The Acting Secretary of State to the Diplomatic Representatives in the American Republics

Negotiations for the purchase of Cuba’s 1946 sugar crop have again been broken off at the instance of the Cuban delegation, which states [Page 954] that it will require acceptable assurances regarding the future of Cuban sugar in the United States market before it is prepared to consider a global sale.

The Department had hoped that essential deficit requirements of other American Republics could be provided for by agreement with Cuba to set aside sugar for sale within the hemisphere at a reasonable price, as was done last year. Cuban negotiators were not receptive to our request that sales to other countries be deferred until after conclusion of a contract with the United States, and have, on the contrary, indicated that they will be obliged to meet pressing requirements of other countries and that they expect to charge prevailing world price. The nearest approach to a world price under present controlled market conditions is that charged for Peruvian sugar, which has recently been in the neighborhood of 11 cents per pound, refined basis.

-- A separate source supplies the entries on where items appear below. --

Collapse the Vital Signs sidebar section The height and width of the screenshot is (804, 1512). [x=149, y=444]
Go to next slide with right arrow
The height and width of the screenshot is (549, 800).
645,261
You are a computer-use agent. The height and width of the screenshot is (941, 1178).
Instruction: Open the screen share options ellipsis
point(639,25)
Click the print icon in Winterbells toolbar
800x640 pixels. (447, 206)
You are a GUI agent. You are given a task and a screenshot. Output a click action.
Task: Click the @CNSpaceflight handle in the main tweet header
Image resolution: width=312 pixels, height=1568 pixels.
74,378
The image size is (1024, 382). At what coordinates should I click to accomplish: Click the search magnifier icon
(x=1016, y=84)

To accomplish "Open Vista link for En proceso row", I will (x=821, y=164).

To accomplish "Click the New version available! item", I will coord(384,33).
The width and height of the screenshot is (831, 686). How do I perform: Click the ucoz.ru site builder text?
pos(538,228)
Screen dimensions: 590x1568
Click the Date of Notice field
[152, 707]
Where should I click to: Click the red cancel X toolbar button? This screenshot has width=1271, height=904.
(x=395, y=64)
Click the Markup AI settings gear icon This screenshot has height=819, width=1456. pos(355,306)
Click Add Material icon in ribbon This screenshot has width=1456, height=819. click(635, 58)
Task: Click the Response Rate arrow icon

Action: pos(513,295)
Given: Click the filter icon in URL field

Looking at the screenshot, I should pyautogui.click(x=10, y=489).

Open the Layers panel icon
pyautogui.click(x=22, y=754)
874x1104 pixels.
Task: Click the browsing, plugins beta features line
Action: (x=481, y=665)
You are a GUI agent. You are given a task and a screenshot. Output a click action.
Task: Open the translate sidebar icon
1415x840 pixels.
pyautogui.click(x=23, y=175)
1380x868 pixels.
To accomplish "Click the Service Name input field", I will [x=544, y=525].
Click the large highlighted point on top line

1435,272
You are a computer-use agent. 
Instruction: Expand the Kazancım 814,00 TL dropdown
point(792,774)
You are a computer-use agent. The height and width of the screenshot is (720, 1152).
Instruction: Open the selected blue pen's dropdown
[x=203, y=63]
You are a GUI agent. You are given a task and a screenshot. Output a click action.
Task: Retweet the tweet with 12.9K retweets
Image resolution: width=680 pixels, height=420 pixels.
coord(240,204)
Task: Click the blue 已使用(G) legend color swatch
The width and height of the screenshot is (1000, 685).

The Department pointed out that the present world price is exorbitant and that exaction of this price will seriously impair the efforts of the other American Republics to prevent an inflationary rise in the cost of living. The Cuban representatives indicated that failure of the other American Republics to control the prices of commodities exported to Cuba provide adequate justification, in their view, for the action contemplated by Cuba. It would, therefore, appear that, even if the United States is later successful in concluding a contract at a price below the going world price, it is extremely doubtful that Cuba will agree to sales at a comparable figure elsewhere in the hemisphere since, so far as the Department is aware, the United States is the only country which has exercised close control over export prices.